EXTRACTED TEXT.

- Ottoville, American Samoa Location within American Samoa
- Coordinates: 14°20′1″S 170°43′53″W﻿ / ﻿14.33361°S 170.73139°W
- Country: United States
- Territory: American Samoa
- Village: Tafuna

= Ottoville, American Samoa =

Ottoville is a subdivision or district within the village of Tafuna, American Samoa.

At Ottoville is the Cathedral of the Holy Family. It contains a picture of the Holy Family on a Samoan beach painted in 1991 by artist Duffy Sheridan. It also includes a 14 deep-relief Stations of the Cross and other woodcarvings made by artist Sven Ortquist, who also designed the cathedral's stained glass windows.

Near the Cathedral of the Holy Family and next to the Fatuoaiga Catholic Church is a historical and archeological park which houses a restored Tia Seu Lupe. The park and Tia Seu Lupe Historic Monument was dedicated by Governor Peter Tali Coleman in May 1990. The park sits next to a rainforest reserve. This reserve is home to the only low-land rainforest still found on Tutuila Island.

After the 2009 tsunami, a temporary visitor center for the National Park Service was opened in Ottoville.

DATA ROWS.

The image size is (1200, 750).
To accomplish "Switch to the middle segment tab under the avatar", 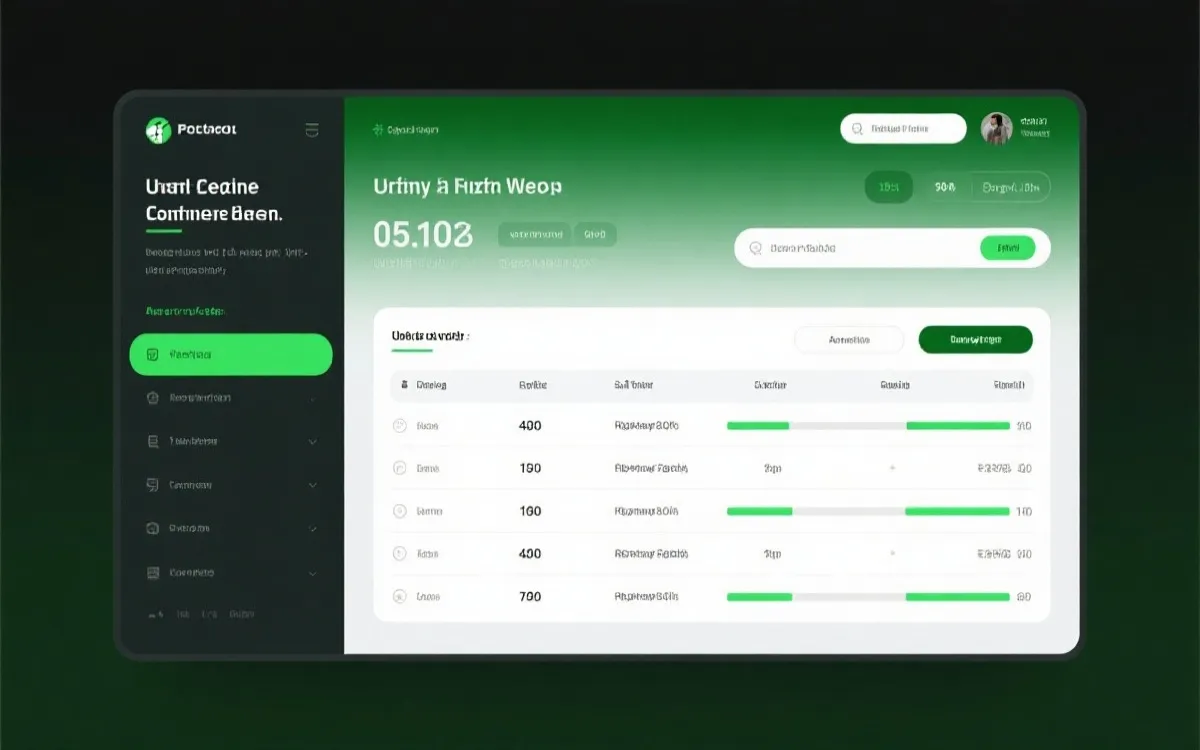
---
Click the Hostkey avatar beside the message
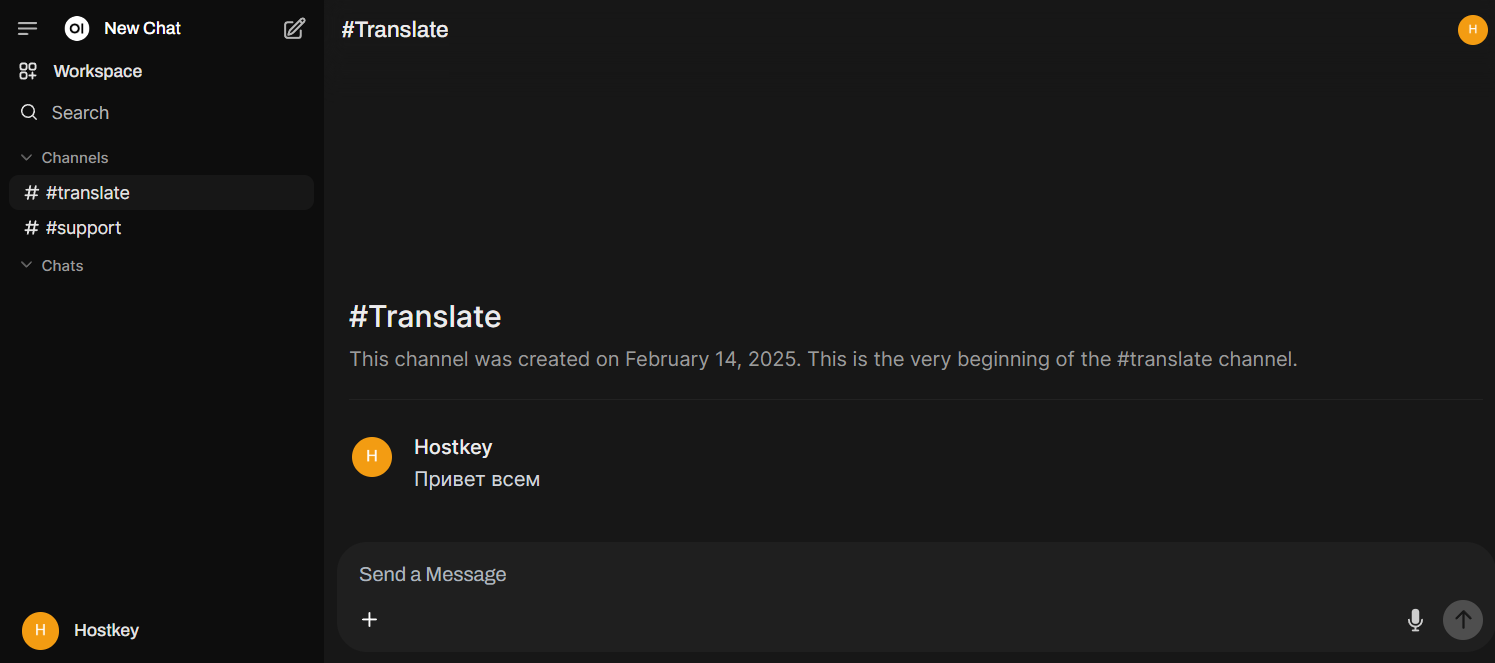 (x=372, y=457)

EXERCISE DIRECTIONS. In the text on Ottoville, who painted the picture of the Holy Family on a Samoan beach?

TASK RESPONSE. Duffy Sheridan painted it, in 1991.